Da mangiatori di carcasse a cacciatori, dall’agricoltura alla produzione industriale: il rapporto tra l’uomo e l’ambiente non è sempre stato lo stesso. In che modo la diversa percezione del contesto naturale ha cambiato la comunicazione ambientale?
Quando l’erba comincia a crescere vicino alle case e quando la vegetazione arriva alla periferia del villaggio, i Lese dicono che la “la foresta si sta avvicinando e deve essere abbattuta”. La foresta in questione è quella equatoriale dell’Ituri, nel Nord-Est dell’attuale Repubblica Democratica del Congo e la comunità che tenta a tutti i costi di farla arretrare è per l’appunto, quella dei Lese: coltivatori che abitano dei villaggi rudimentali, simbolo della loro umanità. I Lese però, non sono soli. A pochi passi dalle loro case, accampati nella foresta, vivono i cacciatori Efe. Legati intimamente al mondo naturale, questi rifiutano di cedere alle pratiche colturali e preferiscono di gran lunga dipendere direttamente dalla natura per il loro sostentamento. Due società diverse, due differenti rapporti con l’ambiente, due diversi modi di fare “comunicazione ambientale”. Gli Efe, dal canto loro, riconoscono il dominio della natura sulla loro esistenza, non la evitano bensì vivono di essa, mettendola al centro della loro cultura e dei loro valori. “Al contrario – scrive l’antropologo Francesco Remotti – i Lese ritengono di dover continuamente sottrarre la loro condizione di umanità all’invadenza della natura”. Gli adulti, infatti, trasmettono ai loro figli l’importanza del vivere nei villaggi, di coltivare banani e di controllare l’avanzamento della foresta. Inoltre, denigrano i loro vicini reputandoli selvaggi e inferiori.

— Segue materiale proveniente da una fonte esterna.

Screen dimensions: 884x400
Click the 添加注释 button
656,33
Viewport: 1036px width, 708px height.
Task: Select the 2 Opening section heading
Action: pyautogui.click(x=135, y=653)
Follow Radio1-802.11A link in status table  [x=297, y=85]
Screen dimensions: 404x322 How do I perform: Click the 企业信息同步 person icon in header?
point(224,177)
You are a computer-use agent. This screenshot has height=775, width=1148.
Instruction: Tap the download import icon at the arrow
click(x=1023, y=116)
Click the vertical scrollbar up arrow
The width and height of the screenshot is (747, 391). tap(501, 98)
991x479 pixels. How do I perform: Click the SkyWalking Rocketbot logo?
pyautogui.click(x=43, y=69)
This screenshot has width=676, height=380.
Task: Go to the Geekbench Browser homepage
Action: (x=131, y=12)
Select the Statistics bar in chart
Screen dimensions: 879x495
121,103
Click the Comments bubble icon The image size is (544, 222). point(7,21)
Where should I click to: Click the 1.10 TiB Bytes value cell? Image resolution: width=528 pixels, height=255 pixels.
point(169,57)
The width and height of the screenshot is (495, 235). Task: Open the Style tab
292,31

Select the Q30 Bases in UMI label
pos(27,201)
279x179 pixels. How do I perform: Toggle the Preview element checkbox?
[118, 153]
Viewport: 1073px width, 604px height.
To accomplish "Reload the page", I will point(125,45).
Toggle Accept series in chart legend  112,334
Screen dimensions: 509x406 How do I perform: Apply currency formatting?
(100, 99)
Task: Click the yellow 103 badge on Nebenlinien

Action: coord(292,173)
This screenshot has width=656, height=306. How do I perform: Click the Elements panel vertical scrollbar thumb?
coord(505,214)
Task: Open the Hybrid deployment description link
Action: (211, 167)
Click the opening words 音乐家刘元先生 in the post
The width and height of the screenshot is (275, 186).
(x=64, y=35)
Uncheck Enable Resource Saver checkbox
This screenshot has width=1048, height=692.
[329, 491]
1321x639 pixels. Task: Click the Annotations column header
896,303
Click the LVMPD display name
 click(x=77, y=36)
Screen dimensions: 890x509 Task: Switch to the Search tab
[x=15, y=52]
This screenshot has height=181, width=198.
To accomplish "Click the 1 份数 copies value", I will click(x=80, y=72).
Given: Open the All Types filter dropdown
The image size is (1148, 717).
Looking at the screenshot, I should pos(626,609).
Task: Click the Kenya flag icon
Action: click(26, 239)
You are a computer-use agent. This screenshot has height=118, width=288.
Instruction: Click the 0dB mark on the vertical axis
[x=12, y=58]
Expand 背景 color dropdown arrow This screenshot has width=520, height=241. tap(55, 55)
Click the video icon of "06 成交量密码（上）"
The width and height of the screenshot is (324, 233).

Per le società occidentali, estremamente denaturalizzate, c’è poca distinzione tra i Lese e gli Efe: due comunità “sottosviluppate” che vivono, entrambe, nella foresta equatoriale. È chiaro però che siano ben altro. Ad esempio, sono la perfetta sintesi di come, a seconda della “forma di umanità”, il rapporto con la natura sia diverso e di come questo sia cambiato nel tempo. Negli Efe rivediamo una condizione di equilibrio e rispetto nei confronti della natura, mentre nei Lese si percepiscono i primi tentativi di dominarla. È infatti con l’avvento dell’agricoltura che il rapporto uomo-ambiente è drasticamente cambiato. Si sviluppano le pratiche agricole e con esse la variazione nell’uso del suolo e delle risorse idriche. Si gettano le basi per la produzione compulsiva che caratterizza le società attuali. I surplus alimentari pongono fino al nomadismo. E se prima il continuo movimento rendeva difficoltoso l’aver più di due figli, con la stanzialità si dà via al boom demografico e ad un ancor più accentuata alterazione del territorio.
Nel tentativo di dominare la natura, di modellarla a suo piacimento, l’uomo si è a lungo dimenticato di comunicare con l’ambiente e per l’ambiente. Per decenni, è stata ignorata l’esauribilità delle risorse e l’impatto di rifiuti e inquinanti sugli ecosistemi. La natura però, “fortunatamente”, non ha tardato a ricordarci che è il caso di cambiare rotta: aumento nella frequenza e nell’intensità di eventi meteorologici estremi, morti premature per inquinamento diffuso e riduzione della produttività agricola, sono solo alcuni dei moniti. Ed è forse solo ora che possiamo parlare di una nuova fase di cambiamento della società umana, quella della transizione ecologica, dove la comunicazione ambientale si afferma, inizia a prendere una forma via via più concreta, senza smettere mai di evolvere.
“Negli ultimi decenni – scrive Giovanna Cosenza, docente di semiotica dei nuovi media presso l’Università di Bologna – abbiamo assistito ad un’evoluzione continua delle parole usate per identificare i temi ambientali: dal termine “paesaggio” si è passati ai generici “natura” e “ambiente”, grande successo ha avuto fino a poco tempo fa anche la parola “ecologia”. Adesso sono molto diffusi i termini “green”, “sostenibilità” e “bio”.
Molte campagne di sensibilizzazione odierne sui temi ambientali – continua Cosenza – puntano sulla partecipazione attiva, sul fare qualcosa di concreto più che sulla semplice informazione, su allarmi e generici richiami all’attenzione che sono stati i punti di forza fino a qualche tempo fa. L’orientamento al fare va di pari passo con l’uso dei nuovi media e di internet in particolare. La comunicazione globale è senza dubbio oggi foriera di cambiamenti effettivi e il “fare” è diventato uno dei tormentoni del nostro tempo”.
Comunicare e agire sono quindi ora indispensabili per favorire il ritorno all’equilibrio primordiale tra uomo e ambiente. Un equilibrio, in realtà, non troppo diverso da quello che caratterizza gli Efe della foresta congolese, perché alla fine, per quanto sviluppata possa essere una società, l’importante è non dimenticare la posizione subordinata dell’uomo rispetto alla natura.